Scan the data below. Pull out each line where "post" occurs.

[Collected data]
--*--

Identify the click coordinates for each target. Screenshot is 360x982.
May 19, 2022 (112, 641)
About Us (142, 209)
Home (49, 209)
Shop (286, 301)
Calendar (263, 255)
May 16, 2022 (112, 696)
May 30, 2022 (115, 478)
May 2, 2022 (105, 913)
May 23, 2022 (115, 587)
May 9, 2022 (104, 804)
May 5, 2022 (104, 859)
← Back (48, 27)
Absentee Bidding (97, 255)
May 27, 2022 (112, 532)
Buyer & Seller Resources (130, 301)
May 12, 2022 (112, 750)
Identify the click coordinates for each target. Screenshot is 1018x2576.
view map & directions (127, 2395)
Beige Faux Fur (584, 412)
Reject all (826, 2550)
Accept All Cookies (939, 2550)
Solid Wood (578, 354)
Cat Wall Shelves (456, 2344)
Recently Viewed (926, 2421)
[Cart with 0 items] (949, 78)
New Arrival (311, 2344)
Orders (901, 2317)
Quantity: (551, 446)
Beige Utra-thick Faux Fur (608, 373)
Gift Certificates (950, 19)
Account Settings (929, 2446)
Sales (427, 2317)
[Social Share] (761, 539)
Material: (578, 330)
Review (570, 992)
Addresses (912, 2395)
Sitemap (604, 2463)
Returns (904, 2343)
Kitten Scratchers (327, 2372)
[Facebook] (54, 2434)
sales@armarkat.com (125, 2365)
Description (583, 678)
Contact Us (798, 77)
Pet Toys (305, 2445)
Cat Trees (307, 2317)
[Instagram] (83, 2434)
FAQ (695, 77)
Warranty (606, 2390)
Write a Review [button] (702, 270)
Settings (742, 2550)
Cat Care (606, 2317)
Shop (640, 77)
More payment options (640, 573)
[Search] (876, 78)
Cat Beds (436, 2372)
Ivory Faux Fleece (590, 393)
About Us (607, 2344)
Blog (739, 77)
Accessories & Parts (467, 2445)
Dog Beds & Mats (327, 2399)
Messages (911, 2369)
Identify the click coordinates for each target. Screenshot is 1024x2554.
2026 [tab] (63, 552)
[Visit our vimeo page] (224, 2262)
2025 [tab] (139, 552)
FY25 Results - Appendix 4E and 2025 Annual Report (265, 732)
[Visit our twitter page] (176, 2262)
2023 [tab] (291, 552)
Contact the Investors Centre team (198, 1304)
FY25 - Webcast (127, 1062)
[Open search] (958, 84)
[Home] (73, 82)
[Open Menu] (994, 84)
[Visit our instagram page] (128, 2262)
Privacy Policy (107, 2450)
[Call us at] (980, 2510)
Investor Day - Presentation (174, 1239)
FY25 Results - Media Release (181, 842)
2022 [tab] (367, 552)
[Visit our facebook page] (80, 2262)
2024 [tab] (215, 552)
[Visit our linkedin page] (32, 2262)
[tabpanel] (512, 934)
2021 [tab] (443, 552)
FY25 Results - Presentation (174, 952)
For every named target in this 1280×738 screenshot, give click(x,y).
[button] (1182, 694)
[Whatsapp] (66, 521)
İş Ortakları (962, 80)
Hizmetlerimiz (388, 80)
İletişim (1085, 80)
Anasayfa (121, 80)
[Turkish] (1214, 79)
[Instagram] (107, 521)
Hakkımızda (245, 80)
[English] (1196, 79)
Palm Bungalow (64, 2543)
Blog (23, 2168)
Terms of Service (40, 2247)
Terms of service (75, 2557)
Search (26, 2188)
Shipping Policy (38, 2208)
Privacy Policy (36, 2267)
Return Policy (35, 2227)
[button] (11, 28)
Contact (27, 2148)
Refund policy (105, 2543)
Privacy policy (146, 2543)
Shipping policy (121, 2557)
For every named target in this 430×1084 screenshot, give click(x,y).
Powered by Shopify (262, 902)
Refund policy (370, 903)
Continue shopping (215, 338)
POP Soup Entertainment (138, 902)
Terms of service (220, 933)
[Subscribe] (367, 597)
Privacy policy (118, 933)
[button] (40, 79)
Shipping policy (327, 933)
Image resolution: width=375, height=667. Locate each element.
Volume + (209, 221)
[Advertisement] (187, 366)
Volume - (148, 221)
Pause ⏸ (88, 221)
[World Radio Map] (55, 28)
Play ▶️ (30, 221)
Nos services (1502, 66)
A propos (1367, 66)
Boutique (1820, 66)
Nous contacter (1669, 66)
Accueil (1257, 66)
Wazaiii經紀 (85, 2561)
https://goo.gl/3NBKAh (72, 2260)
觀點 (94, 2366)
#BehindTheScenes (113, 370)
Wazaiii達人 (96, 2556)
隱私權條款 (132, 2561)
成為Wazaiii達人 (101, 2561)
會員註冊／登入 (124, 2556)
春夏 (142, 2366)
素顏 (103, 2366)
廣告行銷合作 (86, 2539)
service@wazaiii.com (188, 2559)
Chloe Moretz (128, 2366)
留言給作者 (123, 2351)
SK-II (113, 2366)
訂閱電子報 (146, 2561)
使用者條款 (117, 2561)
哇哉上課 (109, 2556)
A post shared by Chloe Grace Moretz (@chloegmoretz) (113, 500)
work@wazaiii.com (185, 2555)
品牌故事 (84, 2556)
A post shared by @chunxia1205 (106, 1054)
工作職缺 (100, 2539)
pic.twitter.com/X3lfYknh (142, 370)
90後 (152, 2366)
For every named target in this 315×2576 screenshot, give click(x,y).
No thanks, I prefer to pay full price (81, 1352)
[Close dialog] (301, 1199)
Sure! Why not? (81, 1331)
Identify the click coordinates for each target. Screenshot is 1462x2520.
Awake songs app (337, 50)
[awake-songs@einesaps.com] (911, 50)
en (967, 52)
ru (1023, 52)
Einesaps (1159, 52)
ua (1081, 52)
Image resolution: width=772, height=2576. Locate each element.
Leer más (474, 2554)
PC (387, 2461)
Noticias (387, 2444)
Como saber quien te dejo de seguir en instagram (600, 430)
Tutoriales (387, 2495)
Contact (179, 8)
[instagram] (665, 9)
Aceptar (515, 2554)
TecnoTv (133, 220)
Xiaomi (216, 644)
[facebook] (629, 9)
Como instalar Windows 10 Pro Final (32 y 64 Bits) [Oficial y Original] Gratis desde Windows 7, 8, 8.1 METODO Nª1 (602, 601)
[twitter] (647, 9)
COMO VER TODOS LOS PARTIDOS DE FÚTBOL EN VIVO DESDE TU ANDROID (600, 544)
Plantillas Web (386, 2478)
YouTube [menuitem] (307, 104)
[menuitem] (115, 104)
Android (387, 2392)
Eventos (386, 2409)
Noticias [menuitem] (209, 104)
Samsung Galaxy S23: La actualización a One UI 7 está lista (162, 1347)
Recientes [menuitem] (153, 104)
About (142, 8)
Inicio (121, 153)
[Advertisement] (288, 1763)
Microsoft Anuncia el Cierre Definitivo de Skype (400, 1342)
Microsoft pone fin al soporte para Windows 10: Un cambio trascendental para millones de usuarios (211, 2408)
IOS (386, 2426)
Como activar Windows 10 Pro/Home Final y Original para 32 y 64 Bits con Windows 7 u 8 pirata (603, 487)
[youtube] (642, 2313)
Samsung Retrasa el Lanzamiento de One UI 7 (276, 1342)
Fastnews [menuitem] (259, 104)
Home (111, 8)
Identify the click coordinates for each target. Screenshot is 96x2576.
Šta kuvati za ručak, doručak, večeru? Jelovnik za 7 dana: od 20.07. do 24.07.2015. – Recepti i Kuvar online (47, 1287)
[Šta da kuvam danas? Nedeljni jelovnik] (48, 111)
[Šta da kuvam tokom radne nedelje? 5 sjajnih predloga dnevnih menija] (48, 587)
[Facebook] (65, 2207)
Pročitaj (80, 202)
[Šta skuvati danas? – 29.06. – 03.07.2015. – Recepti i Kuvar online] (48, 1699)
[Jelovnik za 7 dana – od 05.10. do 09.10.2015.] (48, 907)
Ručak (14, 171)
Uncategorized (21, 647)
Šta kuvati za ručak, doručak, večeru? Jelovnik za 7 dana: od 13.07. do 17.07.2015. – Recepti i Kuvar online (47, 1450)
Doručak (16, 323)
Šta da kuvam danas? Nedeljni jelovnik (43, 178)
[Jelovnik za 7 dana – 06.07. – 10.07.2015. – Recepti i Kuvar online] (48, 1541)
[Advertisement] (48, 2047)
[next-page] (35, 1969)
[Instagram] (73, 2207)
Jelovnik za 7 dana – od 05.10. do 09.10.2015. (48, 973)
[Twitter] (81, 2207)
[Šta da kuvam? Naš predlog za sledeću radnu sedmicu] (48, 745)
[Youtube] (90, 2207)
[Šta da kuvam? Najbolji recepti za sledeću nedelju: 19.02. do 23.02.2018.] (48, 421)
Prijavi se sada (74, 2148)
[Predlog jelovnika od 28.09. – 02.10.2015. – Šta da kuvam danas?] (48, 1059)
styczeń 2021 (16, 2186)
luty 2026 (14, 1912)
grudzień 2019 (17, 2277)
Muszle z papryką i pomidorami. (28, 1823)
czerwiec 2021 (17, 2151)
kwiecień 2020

--*--

**OUTPUT BELOW:**
A post shared by Chloe Grace Moretz (@chloegmoretz) (113, 500)
A post shared by @chunxia1205 (106, 1054)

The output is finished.